Work to complete = Return, unchanged, every line of the data below that contains the string "Instruction". Treat uppercase and lowercase letters as different.

The input =

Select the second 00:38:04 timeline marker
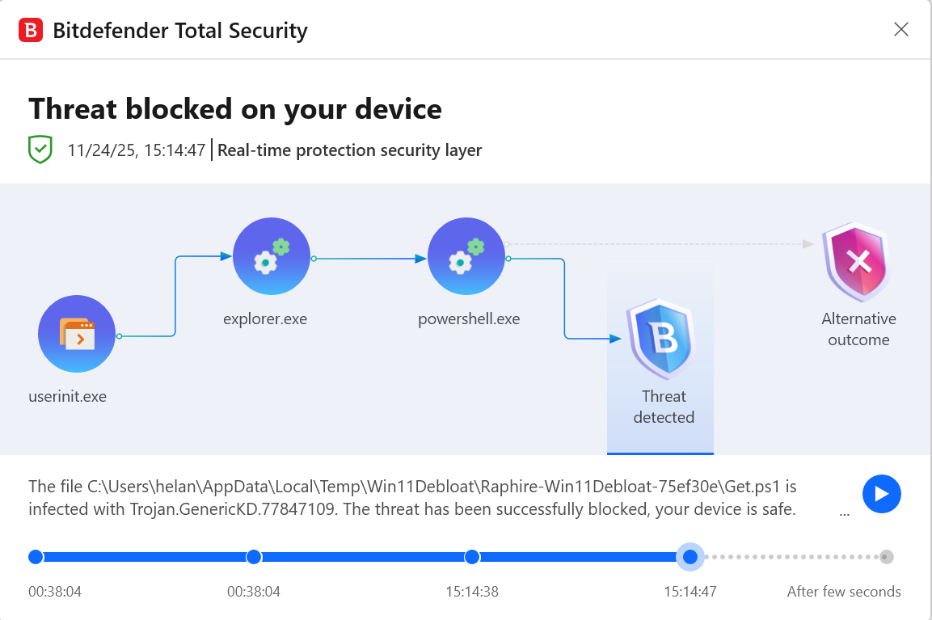932x620 pixels. click(254, 557)
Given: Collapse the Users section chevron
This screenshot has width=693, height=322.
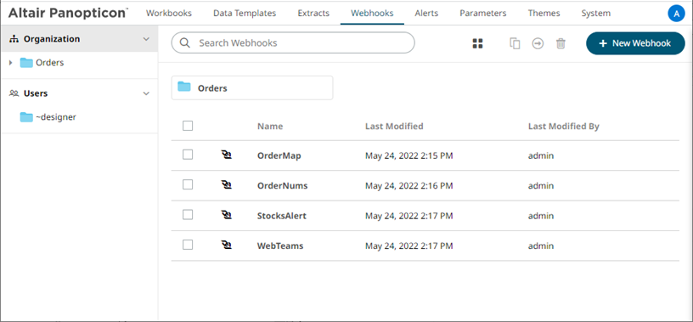Looking at the screenshot, I should (x=146, y=93).
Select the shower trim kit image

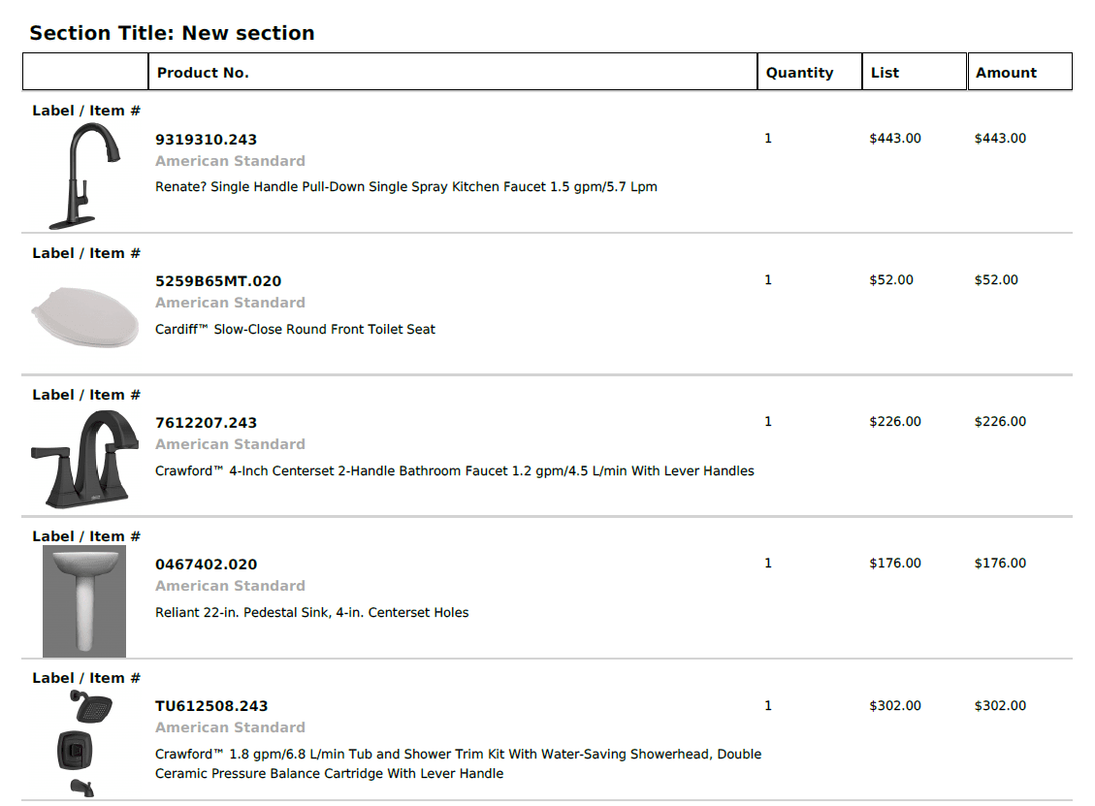(85, 743)
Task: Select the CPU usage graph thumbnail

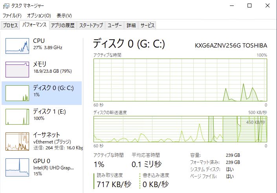Action: click(x=17, y=46)
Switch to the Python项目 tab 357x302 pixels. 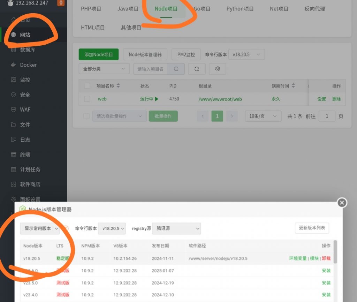click(x=240, y=9)
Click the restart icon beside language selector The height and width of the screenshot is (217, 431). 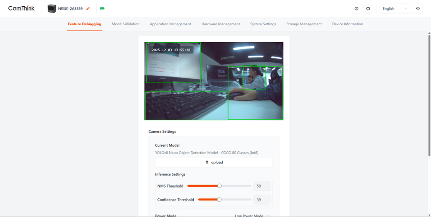(x=418, y=8)
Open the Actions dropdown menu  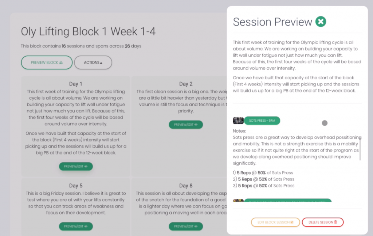[93, 62]
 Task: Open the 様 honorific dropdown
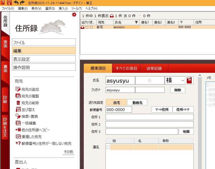pyautogui.click(x=183, y=81)
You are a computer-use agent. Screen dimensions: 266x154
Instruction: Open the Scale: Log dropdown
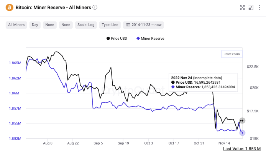[86, 25]
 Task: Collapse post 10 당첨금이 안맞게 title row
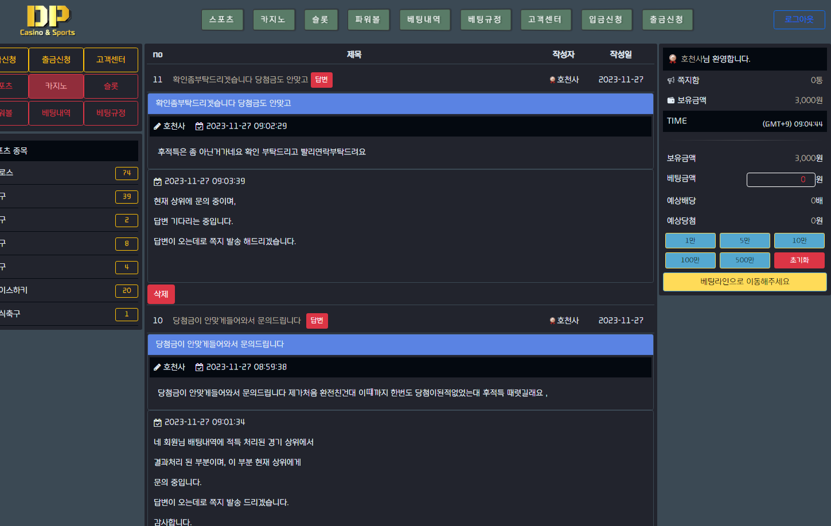[x=236, y=321]
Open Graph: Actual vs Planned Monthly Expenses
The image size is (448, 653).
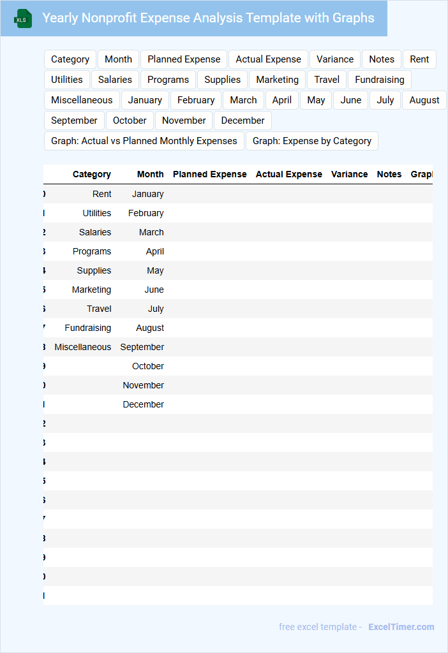click(x=144, y=141)
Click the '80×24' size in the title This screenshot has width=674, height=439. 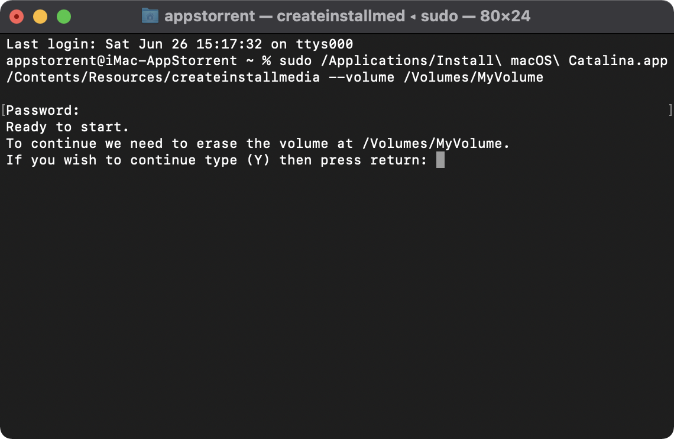(x=505, y=16)
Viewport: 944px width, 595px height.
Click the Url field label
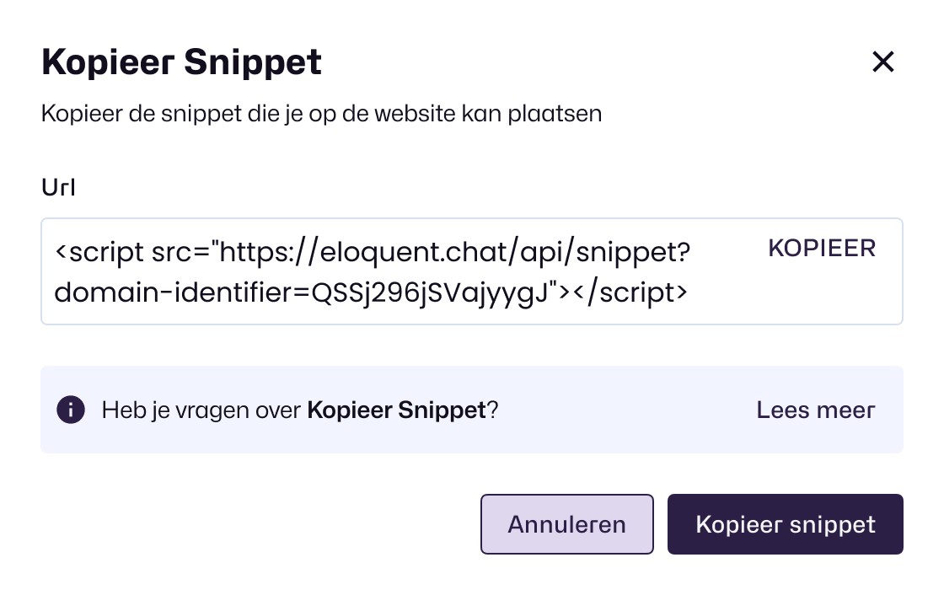[x=58, y=187]
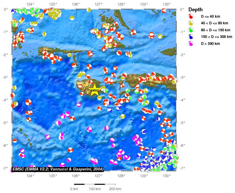This screenshot has width=235, height=193.
Task: Click the "D <= 40 km" legend text
Action: [210, 16]

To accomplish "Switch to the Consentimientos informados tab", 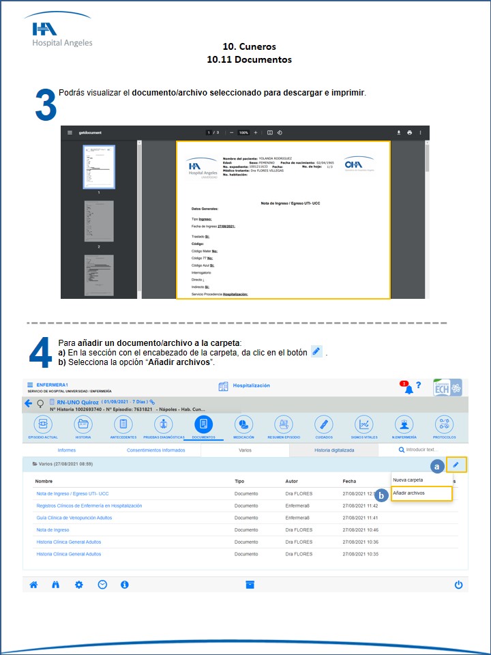I will 155,450.
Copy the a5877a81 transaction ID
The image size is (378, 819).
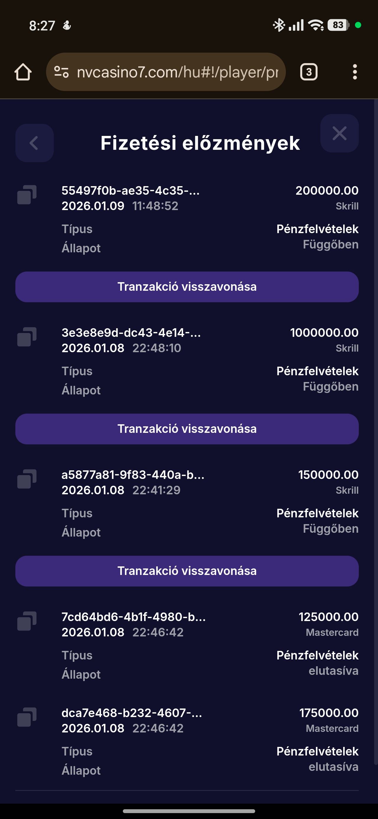27,478
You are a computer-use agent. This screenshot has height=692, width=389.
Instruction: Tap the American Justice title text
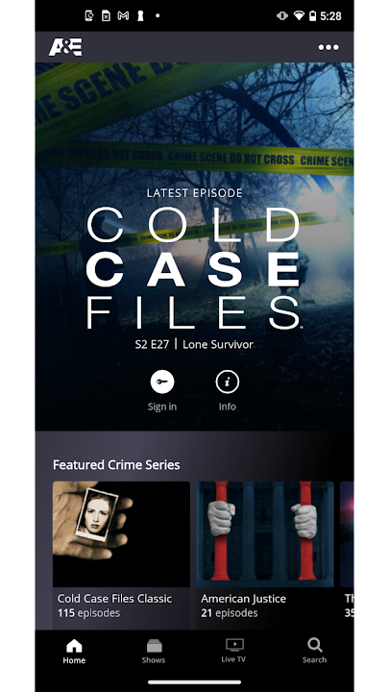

Solved problem =
Instruction: Open the Scale: Log dropdown
Instruction: Tap the American Justice title text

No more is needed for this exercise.